American singer, actress and muse

Alycia Bellamy (born Aliceia Lavae Bellamy, August 10, 1989) is an American singer, actress and muse. She is first known as the friend of Angela and Vanessa Simmons, appearing as a series regular on the first season of MTV's Daddy's Girls. As a singer, Alycia has worked with Justin Timberlake, NE-YO, Frank Ocean, Dream, Ty Dolla $ign, and will.i.am of The Black Eyed Peas.

== Early life ==

Alycia was born in San Jose, California and now resides in Los Angeles. Her father is from Biloxi, Mississippi.

== Career ==

Alycia Bellamy began her career as an up-and-coming singer on the MTV show Daddy's Girls alongside Angela and Vanessa Simmons. Alycia has become well known for her songs like Greedy and Is It A Crime. In 2011, she released a mixtape Girl Interrupted.

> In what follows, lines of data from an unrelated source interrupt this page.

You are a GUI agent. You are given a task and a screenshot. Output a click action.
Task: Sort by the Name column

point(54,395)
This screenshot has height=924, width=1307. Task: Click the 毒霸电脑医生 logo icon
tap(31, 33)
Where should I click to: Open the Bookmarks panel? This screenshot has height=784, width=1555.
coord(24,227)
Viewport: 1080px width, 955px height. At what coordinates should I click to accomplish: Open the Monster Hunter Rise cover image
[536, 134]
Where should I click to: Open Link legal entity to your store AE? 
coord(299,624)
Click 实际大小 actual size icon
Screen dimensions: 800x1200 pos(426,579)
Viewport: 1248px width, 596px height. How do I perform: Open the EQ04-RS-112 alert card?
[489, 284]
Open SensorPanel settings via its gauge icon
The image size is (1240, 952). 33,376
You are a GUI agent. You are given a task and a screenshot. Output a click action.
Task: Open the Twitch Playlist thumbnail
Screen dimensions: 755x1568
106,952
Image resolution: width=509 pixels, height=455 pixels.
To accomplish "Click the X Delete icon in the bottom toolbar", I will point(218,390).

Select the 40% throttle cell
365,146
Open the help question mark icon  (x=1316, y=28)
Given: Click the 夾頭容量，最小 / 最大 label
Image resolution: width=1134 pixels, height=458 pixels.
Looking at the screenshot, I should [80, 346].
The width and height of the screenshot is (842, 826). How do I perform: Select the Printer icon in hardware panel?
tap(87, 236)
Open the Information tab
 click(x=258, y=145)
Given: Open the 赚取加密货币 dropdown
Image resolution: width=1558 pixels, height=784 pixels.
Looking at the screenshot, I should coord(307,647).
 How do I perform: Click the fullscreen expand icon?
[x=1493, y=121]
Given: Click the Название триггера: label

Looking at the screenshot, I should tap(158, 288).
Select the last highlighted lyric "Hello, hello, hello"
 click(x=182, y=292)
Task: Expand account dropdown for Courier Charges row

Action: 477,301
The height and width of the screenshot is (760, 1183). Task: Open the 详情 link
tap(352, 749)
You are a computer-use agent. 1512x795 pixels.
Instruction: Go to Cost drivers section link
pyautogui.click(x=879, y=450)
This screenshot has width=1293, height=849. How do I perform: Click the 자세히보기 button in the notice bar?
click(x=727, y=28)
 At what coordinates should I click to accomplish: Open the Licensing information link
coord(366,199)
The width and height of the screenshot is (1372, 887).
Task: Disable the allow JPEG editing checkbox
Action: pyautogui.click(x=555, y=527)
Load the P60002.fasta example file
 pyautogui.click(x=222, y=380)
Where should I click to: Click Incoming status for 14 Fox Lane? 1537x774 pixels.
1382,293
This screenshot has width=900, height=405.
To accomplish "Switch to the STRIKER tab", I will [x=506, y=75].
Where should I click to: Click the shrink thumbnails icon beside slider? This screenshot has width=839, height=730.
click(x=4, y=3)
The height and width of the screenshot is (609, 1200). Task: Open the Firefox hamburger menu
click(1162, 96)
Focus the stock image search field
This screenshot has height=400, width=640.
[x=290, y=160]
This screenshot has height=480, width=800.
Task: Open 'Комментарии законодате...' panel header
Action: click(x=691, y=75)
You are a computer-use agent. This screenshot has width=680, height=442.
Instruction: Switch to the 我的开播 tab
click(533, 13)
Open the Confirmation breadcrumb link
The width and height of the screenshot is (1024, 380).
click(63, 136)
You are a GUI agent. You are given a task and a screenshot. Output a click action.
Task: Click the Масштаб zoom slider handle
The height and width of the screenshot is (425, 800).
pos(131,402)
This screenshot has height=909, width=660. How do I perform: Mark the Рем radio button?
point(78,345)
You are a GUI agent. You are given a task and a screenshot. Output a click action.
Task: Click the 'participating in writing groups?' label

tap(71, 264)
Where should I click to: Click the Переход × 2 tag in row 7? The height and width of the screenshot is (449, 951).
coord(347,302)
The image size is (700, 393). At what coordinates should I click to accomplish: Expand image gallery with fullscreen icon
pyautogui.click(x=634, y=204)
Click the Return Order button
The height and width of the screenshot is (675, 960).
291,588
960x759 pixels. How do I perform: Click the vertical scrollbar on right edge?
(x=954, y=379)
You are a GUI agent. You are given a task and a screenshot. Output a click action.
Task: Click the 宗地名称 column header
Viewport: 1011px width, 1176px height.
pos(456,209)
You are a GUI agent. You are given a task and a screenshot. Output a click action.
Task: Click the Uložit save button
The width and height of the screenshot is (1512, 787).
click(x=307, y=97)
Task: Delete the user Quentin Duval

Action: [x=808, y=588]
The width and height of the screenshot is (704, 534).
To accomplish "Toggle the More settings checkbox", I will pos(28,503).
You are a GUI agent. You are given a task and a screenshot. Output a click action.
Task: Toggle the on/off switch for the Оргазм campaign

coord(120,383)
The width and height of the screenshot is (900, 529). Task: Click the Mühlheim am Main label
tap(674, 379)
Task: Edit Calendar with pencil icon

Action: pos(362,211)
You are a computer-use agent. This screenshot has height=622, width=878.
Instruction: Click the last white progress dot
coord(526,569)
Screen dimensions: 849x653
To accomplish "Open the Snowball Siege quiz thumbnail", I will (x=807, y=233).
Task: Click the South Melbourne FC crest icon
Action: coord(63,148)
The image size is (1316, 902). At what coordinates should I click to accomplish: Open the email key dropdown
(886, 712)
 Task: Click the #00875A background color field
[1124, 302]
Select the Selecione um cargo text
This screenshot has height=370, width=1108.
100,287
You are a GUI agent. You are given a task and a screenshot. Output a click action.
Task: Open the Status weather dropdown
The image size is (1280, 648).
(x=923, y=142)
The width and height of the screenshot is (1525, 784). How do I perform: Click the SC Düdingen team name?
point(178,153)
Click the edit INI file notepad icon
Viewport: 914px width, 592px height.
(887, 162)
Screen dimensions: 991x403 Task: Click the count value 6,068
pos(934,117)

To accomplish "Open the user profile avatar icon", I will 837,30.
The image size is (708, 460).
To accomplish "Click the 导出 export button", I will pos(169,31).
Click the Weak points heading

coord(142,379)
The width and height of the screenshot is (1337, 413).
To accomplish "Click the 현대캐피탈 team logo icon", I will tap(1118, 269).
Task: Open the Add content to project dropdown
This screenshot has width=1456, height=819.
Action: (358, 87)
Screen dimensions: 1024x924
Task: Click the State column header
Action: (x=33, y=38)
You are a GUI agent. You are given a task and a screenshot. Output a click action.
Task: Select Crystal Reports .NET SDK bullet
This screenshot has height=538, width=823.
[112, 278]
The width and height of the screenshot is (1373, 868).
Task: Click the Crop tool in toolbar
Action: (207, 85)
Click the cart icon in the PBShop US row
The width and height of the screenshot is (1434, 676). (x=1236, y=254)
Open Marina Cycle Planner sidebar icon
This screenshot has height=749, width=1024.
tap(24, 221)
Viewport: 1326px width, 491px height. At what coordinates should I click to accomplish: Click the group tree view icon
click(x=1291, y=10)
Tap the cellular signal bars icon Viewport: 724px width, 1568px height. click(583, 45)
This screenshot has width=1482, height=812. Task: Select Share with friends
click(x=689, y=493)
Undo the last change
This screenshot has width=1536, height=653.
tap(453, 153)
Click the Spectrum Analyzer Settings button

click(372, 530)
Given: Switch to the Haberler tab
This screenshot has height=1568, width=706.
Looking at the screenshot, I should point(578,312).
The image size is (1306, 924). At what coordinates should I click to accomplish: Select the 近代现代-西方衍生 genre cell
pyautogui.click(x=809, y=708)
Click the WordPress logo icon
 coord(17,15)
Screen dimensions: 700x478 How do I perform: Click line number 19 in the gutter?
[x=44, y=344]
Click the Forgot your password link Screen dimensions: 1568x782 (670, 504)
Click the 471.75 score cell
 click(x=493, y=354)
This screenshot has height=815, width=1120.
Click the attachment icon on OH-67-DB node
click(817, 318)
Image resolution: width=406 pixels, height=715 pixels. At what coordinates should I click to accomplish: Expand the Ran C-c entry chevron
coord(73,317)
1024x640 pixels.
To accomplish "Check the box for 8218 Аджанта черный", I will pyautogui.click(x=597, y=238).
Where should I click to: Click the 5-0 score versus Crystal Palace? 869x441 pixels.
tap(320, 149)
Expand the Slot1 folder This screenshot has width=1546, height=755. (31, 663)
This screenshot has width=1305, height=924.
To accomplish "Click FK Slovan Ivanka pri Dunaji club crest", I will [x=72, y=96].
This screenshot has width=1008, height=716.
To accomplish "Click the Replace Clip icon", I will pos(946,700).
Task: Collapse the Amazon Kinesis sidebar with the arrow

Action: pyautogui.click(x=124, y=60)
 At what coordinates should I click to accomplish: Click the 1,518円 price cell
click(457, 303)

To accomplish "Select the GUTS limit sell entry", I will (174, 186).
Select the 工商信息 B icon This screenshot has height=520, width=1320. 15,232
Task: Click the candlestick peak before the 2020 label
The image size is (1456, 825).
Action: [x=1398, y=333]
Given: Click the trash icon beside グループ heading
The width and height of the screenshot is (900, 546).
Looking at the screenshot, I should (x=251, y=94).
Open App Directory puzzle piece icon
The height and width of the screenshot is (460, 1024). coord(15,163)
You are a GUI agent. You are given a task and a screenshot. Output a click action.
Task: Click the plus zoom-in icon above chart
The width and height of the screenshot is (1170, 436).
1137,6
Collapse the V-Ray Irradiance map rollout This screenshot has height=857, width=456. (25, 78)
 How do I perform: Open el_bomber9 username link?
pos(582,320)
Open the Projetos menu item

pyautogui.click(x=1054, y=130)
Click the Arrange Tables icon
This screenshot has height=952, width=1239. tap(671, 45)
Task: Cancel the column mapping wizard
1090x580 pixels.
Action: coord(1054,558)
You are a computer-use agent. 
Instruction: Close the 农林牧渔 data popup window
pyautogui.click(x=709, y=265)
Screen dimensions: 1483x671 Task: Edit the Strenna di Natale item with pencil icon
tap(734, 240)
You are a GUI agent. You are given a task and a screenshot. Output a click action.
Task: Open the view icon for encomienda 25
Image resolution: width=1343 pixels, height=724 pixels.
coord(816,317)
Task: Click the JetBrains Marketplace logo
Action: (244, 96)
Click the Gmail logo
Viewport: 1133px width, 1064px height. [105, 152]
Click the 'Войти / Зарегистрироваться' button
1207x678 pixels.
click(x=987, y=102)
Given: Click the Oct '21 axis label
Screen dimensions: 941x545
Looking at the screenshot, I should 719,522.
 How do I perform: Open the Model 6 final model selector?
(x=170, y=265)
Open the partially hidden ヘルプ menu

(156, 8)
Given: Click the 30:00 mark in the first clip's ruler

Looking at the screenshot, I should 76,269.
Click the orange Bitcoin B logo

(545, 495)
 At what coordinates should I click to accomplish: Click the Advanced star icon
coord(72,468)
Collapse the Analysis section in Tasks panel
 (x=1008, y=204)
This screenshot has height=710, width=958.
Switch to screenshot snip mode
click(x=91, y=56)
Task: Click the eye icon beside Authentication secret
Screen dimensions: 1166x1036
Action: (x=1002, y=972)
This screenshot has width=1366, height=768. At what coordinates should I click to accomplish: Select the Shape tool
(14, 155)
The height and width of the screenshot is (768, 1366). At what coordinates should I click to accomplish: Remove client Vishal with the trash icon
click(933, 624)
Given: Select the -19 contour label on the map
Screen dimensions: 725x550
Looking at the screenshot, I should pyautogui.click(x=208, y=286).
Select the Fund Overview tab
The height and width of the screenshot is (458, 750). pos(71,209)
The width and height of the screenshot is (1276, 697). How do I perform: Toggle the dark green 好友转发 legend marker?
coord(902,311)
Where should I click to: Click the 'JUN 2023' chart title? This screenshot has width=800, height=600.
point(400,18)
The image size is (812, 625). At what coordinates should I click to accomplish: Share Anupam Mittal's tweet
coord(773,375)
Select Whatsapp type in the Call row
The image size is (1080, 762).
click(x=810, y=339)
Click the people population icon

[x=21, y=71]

Alycia is currently cast on the premiere of E Television, "The Platinum Life" debuting October 15, 2017 at 10 pm EST.

== Personal ==
She can be seen in Frank Ocean's music video for Novacane and heard talking on the song 'End' off of his debut album channel ORANGE. She starred in Machine Gun Kelly's video, "The Break Up", in 2018.